::: RECORD SET :::
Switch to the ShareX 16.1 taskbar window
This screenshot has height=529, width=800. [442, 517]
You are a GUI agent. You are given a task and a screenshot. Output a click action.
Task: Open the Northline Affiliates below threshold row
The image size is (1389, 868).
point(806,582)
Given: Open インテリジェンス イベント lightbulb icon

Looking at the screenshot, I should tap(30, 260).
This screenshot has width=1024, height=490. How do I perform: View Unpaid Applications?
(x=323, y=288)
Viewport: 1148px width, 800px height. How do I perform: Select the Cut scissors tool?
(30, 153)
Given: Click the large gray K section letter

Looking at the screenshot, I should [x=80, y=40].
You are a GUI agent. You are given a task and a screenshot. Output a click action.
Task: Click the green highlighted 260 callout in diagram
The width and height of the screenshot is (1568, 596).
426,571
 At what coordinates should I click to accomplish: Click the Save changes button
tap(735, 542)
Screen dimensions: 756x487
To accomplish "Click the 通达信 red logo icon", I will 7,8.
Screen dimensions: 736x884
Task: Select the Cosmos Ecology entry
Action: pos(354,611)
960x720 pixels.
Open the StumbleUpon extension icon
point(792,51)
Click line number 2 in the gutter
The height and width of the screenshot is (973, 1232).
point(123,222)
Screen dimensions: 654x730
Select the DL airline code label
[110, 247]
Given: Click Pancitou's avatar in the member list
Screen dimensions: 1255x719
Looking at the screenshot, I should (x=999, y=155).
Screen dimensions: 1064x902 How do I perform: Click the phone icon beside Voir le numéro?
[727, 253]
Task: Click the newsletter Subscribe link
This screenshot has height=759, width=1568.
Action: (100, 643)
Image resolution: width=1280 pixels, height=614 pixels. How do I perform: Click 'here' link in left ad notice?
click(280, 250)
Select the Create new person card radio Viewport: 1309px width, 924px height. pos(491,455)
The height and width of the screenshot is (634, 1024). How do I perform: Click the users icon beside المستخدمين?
:::
*EXERCISE*. Copy out all of the rows above verbatim, keeping every line as it appears.

*OUTPUT OF THE TASK*.
Switch to the ShareX 16.1 taskbar window
This screenshot has height=529, width=800. [442, 517]
You are a GUI agent. You are given a task and a screenshot. Output a click action.
Task: Open the Northline Affiliates below threshold row
The image size is (1389, 868).
point(806,582)
Given: Open インテリジェンス イベント lightbulb icon

Looking at the screenshot, I should tap(30, 260).
This screenshot has width=1024, height=490. How do I perform: View Unpaid Applications?
(x=323, y=288)
Viewport: 1148px width, 800px height. How do I perform: Select the Cut scissors tool?
(30, 153)
Given: Click the large gray K section letter

Looking at the screenshot, I should [x=80, y=40].
You are a GUI agent. You are given a task and a screenshot. Output a click action.
Task: Click the green highlighted 260 callout in diagram
The width and height of the screenshot is (1568, 596).
426,571
 At what coordinates should I click to accomplish: Click the Save changes button
tap(735, 542)
Screen dimensions: 756x487
To accomplish "Click the 通达信 red logo icon", I will 7,8.
Screen dimensions: 736x884
Task: Select the Cosmos Ecology entry
Action: pos(354,611)
960x720 pixels.
Open the StumbleUpon extension icon
point(792,51)
Click line number 2 in the gutter
The height and width of the screenshot is (973, 1232).
point(123,222)
Screen dimensions: 654x730
Select the DL airline code label
[110, 247]
Given: Click Pancitou's avatar in the member list
Screen dimensions: 1255x719
Looking at the screenshot, I should (x=999, y=155).
Screen dimensions: 1064x902 How do I perform: Click the phone icon beside Voir le numéro?
[727, 253]
Task: Click the newsletter Subscribe link
This screenshot has height=759, width=1568.
Action: (100, 643)
Image resolution: width=1280 pixels, height=614 pixels. How do I perform: Click 'here' link in left ad notice?
click(280, 250)
Select the Create new person card radio Viewport: 1309px width, 924px height. pos(491,455)
The height and width of the screenshot is (634, 1024). How do I perform: Click the users icon beside المستخدمين?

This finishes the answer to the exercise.